Clinical diagnosis is a gradual process of evidence integration, in which physicians move from symptoms and medical history to examinations, competing hypotheses, disease relations, and treatment decisions. Large language models have advanced medical text understanding and generation. Yet their clinical use remains limited by weak evidence grounding, opaque reasoning, and inconsistent links among differential diagnosis, final diagnosis, diagnostic basis, and treatment planning. We introduce MedCollab, a multi-agent framework for full-cycle clinical diagnosis and report generation. MedCollab coordinates specialist and examination agents according to patient records. It structures agent deliberation with an Issue-Based Information System (IBIS) protocol, so that each diagnostic position is supported by patient-specific evidence and medical knowledge.

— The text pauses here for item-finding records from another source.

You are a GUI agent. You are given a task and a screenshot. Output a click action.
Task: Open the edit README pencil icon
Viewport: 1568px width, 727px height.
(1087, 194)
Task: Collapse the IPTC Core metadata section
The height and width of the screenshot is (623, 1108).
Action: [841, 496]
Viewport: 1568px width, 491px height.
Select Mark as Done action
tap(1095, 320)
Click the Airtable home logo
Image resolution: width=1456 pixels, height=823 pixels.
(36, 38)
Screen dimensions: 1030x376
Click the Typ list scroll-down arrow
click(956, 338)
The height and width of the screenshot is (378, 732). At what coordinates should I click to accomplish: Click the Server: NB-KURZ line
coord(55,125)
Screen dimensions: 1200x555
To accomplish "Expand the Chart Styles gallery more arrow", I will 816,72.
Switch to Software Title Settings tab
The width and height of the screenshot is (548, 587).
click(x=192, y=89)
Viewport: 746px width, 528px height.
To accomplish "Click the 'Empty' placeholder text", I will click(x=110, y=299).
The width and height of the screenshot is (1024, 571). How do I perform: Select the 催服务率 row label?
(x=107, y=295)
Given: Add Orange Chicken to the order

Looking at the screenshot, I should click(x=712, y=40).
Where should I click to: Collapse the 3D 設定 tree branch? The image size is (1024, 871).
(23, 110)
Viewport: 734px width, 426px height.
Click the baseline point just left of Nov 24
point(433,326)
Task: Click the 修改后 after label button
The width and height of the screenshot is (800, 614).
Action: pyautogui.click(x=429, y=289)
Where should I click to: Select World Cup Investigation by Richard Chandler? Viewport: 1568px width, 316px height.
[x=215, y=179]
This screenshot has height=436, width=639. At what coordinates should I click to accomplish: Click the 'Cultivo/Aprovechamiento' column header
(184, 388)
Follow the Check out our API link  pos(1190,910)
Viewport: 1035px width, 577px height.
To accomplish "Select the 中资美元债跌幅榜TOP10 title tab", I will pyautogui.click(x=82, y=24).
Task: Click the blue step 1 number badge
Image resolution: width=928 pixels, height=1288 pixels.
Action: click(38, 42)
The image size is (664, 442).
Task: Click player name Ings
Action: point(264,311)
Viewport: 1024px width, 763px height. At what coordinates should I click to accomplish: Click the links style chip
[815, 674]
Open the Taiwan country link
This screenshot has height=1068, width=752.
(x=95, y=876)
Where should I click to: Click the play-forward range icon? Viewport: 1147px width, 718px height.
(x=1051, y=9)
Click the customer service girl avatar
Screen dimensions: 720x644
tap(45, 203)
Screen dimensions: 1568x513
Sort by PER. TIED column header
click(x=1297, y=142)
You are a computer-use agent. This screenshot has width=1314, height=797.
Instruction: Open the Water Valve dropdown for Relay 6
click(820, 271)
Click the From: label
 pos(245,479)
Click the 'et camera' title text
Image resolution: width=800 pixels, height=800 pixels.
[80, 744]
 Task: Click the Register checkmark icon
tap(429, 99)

It also builds Hierarchical Disease Relation Chains (HDRC) to connect accepted hypotheses through progression, complication, and comorbidity relations. During multi-round deliberation, a verifier-guided consensus module evaluates evidence support, medical plausibility, and logical conflicts. It then adjusts agent contributions and filters unsupported reasoning. Experiments on ClinicalBench and MIMIC-IV show that MedCollab outperforms leading LLMs and medical multi-agent baselines in diagnostic accuracy, evidence consistency, and clinical reasoning quality. These results indicate that structured and auditable collaboration can produce more faithful and clinically coherent diagnostic reports.
翻译:[translated abstract in Chinese]
临床诊断是一个逐步整合证据的过程,医生从症状和病史出发,依次涉及检查、竞争性假设、疾病关系以及治疗决策。大语言模型在医学文本理解与生成方面取得了进展,但其临床应用仍受限于证据支撑薄弱、推理过程不透明,以及鉴别诊断、最终诊断、诊断依据与治疗方案之间缺乏连贯一致的关联。我们提出MedCollab——一个面向全周期临床诊断与报告生成的多智能体框架。MedCollab根据患者记录协调专科与检查智能体,并采用基于问题的信息系统(IBIS)协议结构化智能体间的讨论,确保每个诊断立场均有患者特异性证据与医学知识支撑。该框架同时构建分层疾病关系链(HDRC),通过进展、并发症和共病关系连接已采纳的假设。在多轮讨论中,验证器引导的共识模块评估证据支撑度、医理合理性及逻辑冲突,进而调整智能体的贡献并过滤无依据的推理。在ClinicalBench与MIMIC-IV上的实验表明,MedCollab在诊断准确性、证据一致性及临床推理质量上均优于领先的大语言模型及医学多智能体基线。这些结果表明,结构化与可审计的协作能够生成更可信且临床一致性更强的诊断报告。